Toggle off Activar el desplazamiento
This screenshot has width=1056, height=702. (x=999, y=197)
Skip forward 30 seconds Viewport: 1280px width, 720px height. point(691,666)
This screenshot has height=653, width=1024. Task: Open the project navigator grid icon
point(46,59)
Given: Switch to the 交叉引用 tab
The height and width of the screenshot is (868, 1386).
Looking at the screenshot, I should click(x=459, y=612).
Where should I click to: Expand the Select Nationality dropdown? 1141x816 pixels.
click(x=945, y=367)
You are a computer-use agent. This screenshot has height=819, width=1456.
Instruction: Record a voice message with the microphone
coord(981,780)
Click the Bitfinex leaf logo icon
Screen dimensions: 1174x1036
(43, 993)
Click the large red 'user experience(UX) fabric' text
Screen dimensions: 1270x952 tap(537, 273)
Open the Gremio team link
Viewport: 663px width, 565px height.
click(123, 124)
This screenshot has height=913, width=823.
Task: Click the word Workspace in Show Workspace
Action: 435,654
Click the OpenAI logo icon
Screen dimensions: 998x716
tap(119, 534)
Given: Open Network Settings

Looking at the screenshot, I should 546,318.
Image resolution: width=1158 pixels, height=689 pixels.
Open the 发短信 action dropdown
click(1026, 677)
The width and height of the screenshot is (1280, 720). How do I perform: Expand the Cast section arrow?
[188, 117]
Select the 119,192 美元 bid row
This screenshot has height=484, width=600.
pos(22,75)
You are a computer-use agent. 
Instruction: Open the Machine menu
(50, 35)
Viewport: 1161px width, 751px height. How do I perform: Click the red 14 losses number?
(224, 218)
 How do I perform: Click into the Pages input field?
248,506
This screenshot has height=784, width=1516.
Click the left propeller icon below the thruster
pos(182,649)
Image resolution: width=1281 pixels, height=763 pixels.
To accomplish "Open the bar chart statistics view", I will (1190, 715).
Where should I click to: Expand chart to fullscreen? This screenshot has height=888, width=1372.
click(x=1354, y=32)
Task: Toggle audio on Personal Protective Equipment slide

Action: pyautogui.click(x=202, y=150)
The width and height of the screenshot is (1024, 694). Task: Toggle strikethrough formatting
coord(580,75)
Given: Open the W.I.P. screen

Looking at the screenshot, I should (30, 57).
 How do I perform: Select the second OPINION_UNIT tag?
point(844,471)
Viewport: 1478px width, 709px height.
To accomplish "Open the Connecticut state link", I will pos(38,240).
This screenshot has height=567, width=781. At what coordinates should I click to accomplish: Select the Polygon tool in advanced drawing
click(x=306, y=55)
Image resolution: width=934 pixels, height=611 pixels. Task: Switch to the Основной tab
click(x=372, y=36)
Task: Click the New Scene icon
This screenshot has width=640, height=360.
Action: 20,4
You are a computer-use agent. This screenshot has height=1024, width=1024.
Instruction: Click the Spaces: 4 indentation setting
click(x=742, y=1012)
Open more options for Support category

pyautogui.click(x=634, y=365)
+ + + + +
**SET PROBLEM**
Reproduce the entire listing above verbatim, keeping every line in its original order.

**REPLY TO THE TASK**
Toggle off Activar el desplazamiento
This screenshot has width=1056, height=702. (x=999, y=197)
Skip forward 30 seconds Viewport: 1280px width, 720px height. point(691,666)
This screenshot has height=653, width=1024. Task: Open the project navigator grid icon
point(46,59)
Given: Switch to the 交叉引用 tab
The height and width of the screenshot is (868, 1386).
Looking at the screenshot, I should click(x=459, y=612).
Where should I click to: Expand the Select Nationality dropdown? 1141x816 pixels.
click(x=945, y=367)
You are a computer-use agent. This screenshot has height=819, width=1456.
Instruction: Record a voice message with the microphone
coord(981,780)
Click the Bitfinex leaf logo icon
Screen dimensions: 1174x1036
(43, 993)
Click the large red 'user experience(UX) fabric' text
Screen dimensions: 1270x952 tap(537, 273)
Open the Gremio team link
Viewport: 663px width, 565px height.
click(123, 124)
This screenshot has height=913, width=823.
Task: Click the word Workspace in Show Workspace
Action: 435,654
Click the OpenAI logo icon
Screen dimensions: 998x716
tap(119, 534)
Given: Open Network Settings

Looking at the screenshot, I should 546,318.
Image resolution: width=1158 pixels, height=689 pixels.
Open the 发短信 action dropdown
click(1026, 677)
The width and height of the screenshot is (1280, 720). How do I perform: Expand the Cast section arrow?
[188, 117]
Select the 119,192 美元 bid row
This screenshot has height=484, width=600.
pos(22,75)
You are a computer-use agent. 
Instruction: Open the Machine menu
(50, 35)
Viewport: 1161px width, 751px height. How do I perform: Click the red 14 losses number?
(224, 218)
 How do I perform: Click into the Pages input field?
248,506
This screenshot has height=784, width=1516.
Click the left propeller icon below the thruster
pos(182,649)
Image resolution: width=1281 pixels, height=763 pixels.
To accomplish "Open the bar chart statistics view", I will (1190, 715).
Where should I click to: Expand chart to fullscreen? This screenshot has height=888, width=1372.
click(x=1354, y=32)
Task: Toggle audio on Personal Protective Equipment slide

Action: pyautogui.click(x=202, y=150)
The width and height of the screenshot is (1024, 694). Task: Toggle strikethrough formatting
coord(580,75)
Given: Open the W.I.P. screen

Looking at the screenshot, I should (30, 57).
 How do I perform: Select the second OPINION_UNIT tag?
point(844,471)
Viewport: 1478px width, 709px height.
To accomplish "Open the Connecticut state link", I will pos(38,240).
This screenshot has height=567, width=781. At what coordinates should I click to accomplish: Select the Polygon tool in advanced drawing
click(x=306, y=55)
Image resolution: width=934 pixels, height=611 pixels. Task: Switch to the Основной tab
click(x=372, y=36)
Task: Click the New Scene icon
This screenshot has width=640, height=360.
Action: 20,4
You are a computer-use agent. This screenshot has height=1024, width=1024.
Instruction: Click the Spaces: 4 indentation setting
click(x=742, y=1012)
Open more options for Support category

pyautogui.click(x=634, y=365)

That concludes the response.